::: DATA EXCERPTS

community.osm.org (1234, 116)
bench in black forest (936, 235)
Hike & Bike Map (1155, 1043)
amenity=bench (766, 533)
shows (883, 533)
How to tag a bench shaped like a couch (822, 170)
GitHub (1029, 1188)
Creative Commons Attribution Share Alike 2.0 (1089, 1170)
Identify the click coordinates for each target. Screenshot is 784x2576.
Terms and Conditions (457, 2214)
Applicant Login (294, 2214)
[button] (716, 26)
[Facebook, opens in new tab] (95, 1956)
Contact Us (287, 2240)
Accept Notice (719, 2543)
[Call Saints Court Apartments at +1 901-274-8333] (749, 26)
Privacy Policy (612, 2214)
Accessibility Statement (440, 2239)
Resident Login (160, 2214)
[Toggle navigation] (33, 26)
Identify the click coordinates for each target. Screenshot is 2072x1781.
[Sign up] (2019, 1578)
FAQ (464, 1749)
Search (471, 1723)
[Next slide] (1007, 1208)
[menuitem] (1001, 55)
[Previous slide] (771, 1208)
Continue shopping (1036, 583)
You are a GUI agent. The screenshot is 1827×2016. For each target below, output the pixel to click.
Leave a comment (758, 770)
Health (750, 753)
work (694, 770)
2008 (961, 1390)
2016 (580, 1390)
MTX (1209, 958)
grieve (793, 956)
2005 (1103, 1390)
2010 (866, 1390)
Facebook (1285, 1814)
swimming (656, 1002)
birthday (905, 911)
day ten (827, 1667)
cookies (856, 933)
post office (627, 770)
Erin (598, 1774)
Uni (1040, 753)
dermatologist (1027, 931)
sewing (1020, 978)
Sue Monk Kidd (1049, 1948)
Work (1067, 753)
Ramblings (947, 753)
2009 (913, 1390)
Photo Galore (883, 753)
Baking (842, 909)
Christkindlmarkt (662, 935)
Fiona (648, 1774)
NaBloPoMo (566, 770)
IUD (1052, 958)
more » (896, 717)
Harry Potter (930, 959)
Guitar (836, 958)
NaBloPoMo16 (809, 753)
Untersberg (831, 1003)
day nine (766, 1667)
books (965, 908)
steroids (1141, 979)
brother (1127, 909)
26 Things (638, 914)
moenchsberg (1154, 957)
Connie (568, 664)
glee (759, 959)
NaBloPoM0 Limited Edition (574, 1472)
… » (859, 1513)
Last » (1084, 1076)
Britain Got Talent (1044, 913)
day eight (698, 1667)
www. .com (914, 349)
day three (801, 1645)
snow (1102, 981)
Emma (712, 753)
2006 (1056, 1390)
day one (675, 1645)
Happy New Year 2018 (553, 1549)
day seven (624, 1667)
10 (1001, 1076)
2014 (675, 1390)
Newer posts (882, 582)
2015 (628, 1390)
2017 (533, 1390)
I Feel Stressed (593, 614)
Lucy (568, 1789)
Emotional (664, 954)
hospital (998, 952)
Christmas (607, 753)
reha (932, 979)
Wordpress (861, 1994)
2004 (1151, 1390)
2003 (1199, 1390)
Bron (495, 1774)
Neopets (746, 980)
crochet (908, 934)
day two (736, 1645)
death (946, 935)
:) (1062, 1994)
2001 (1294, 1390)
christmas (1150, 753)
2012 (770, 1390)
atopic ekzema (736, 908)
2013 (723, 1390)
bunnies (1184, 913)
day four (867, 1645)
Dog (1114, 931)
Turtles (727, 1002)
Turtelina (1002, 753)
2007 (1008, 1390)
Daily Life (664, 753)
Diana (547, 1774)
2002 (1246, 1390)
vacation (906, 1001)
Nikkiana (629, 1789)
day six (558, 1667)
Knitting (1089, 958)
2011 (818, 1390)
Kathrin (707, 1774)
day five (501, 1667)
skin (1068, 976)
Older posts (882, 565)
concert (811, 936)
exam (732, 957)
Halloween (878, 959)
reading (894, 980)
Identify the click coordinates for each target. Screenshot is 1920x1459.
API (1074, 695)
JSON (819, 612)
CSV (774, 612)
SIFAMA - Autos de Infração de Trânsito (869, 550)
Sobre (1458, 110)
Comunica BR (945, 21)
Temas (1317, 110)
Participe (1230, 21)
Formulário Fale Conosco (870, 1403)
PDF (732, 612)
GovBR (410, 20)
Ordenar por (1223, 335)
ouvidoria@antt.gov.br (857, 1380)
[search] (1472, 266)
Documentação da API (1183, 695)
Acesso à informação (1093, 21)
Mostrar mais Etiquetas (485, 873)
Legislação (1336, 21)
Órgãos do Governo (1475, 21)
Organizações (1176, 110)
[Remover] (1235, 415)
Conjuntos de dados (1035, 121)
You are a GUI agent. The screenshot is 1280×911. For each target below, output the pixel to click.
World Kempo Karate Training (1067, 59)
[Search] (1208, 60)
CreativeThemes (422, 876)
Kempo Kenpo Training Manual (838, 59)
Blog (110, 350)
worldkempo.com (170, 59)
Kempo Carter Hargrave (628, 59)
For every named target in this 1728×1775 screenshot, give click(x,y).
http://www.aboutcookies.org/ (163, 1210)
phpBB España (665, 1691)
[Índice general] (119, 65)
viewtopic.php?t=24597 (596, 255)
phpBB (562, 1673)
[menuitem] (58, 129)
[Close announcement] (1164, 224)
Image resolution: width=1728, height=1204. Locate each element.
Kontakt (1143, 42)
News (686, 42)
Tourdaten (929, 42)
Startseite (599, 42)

::::::

- [PROBLEM DETAILS]: Begin with the first line of the listing above and write out each line exactly, ending with the line that contains "Continue shopping (1036, 583)".

- [REPLY]:
community.osm.org (1234, 116)
bench in black forest (936, 235)
Hike & Bike Map (1155, 1043)
amenity=bench (766, 533)
shows (883, 533)
How to tag a bench shaped like a couch (822, 170)
GitHub (1029, 1188)
Creative Commons Attribution Share Alike 2.0 (1089, 1170)
Identify the click coordinates for each target. Screenshot is 784x2576.
Terms and Conditions (457, 2214)
Applicant Login (294, 2214)
[button] (716, 26)
[Facebook, opens in new tab] (95, 1956)
Contact Us (287, 2240)
Accept Notice (719, 2543)
[Call Saints Court Apartments at +1 901-274-8333] (749, 26)
Privacy Policy (612, 2214)
Accessibility Statement (440, 2239)
Resident Login (160, 2214)
[Toggle navigation] (33, 26)
Identify the click coordinates for each target. Screenshot is 2072x1781.
[Sign up] (2019, 1578)
FAQ (464, 1749)
Search (471, 1723)
[Next slide] (1007, 1208)
[menuitem] (1001, 55)
[Previous slide] (771, 1208)
Continue shopping (1036, 583)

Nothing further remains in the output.